While the burden is easing, the WHO cautioned that flatlined financing and unequal access to care could stall or even undo recent progress.
Between 2023 and 2024, global TB infections fell by nearly 2% and deaths dropped by 3%, reflecting the recovery of essential health services after the COVID-19 pandemic.
WHO Director-General Tedros Adhanom Ghebreyesus welcomed the trend but warned against complacency, saying: “Declines in the global burden of TB, and progress in testing, treatment, social protection and research are all welcome news after years of setbacks, but progress is not victory.” He added: “The fact that TB continues to claim over a million lives each year, despite being preventable and curable, is simply unconscionable.”
Since 2015, the African region recorded a 28% fall in TB incidence (new cases over a period) and a 46% reduction in deaths. The European region posted even steeper declines, with incidence down 39% and deaths down 49%.
Over the same period, more than 100 countries achieved at least a 20% reduction in incidence, and 65 countries cut TB-related deaths by 35% or more.

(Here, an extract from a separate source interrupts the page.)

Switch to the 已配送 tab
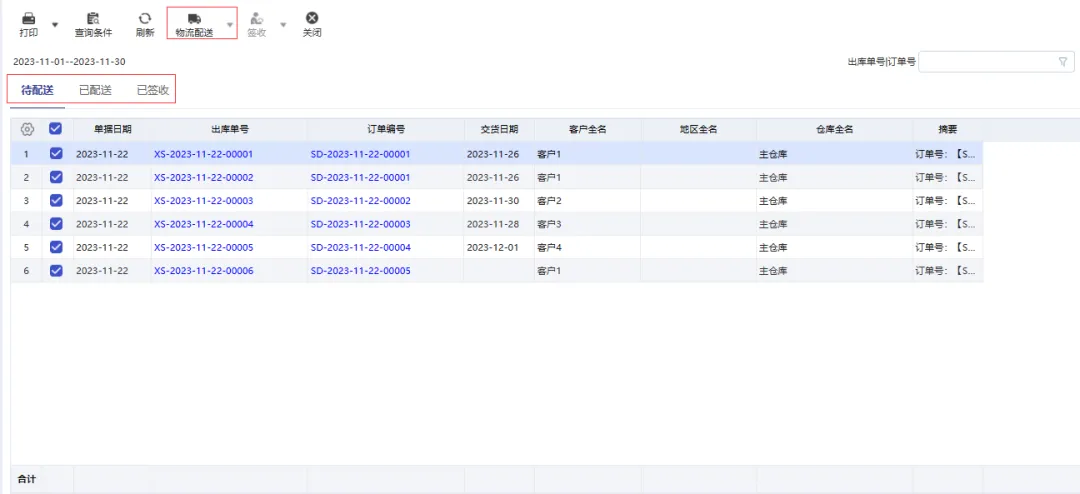This screenshot has height=494, width=1080. pos(95,90)
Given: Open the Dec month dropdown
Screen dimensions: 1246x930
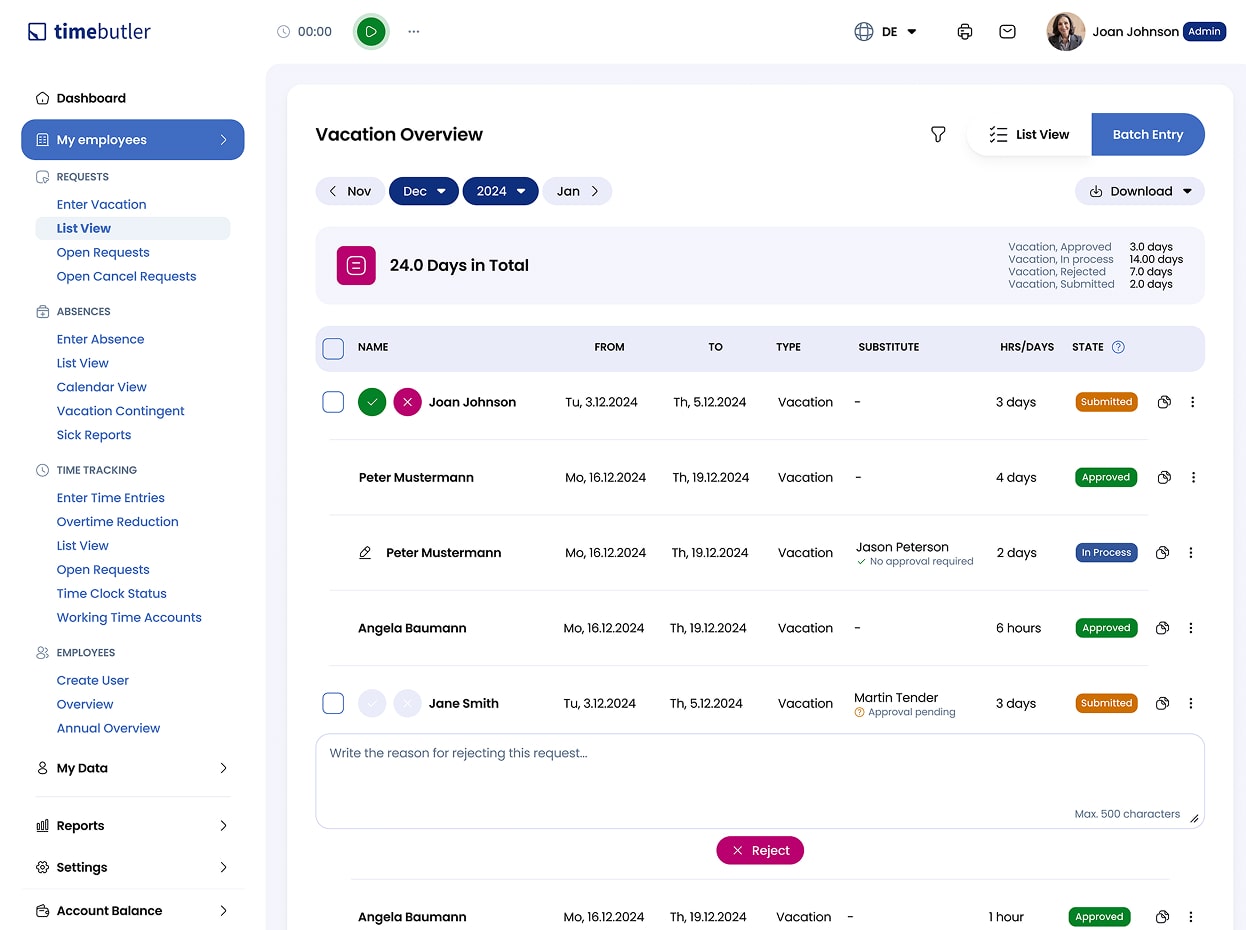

Despite those gains, 87% of new TB cases in 2024 were concentrated in 30 countries.
Eight of them—including India, Indonesia and the Philippines—accounted for more than two-thirds of global cases.
In 2024, 8.3 million people were newly diagnosed with TB and accessed treatment, covering about 78% of those who fell ill that year. Use of rapid diagnostic tests rose from 48% in 2023 to 54% in 2024, signalling better case detection but still leaving large numbers without timely confirmation.
WHO identified financing as the biggest obstacle. Only $5.9 billion was available for prevention, diagnosis and treatment in 2024—roughly a quarter of the $22 billion annual target set for 2027.
Modelling in the report warned that long-term cuts to international aid could lead to 2 million additional deaths and 10 million new infections by 2035.
Tereza Kasaeva, who leads WHO’s Department for HIV, TB, Hepatitis and STIs, described the moment as pivotal. “We are at a defining moment in the fight against TB,” she said, noting that funding cuts and persistent drivers of the epidemic risk reversing advances. She argued that with sustained political commitment, increased domestic investment and intensified research, countries can “turn the tide and end this ancient killer once and for all.”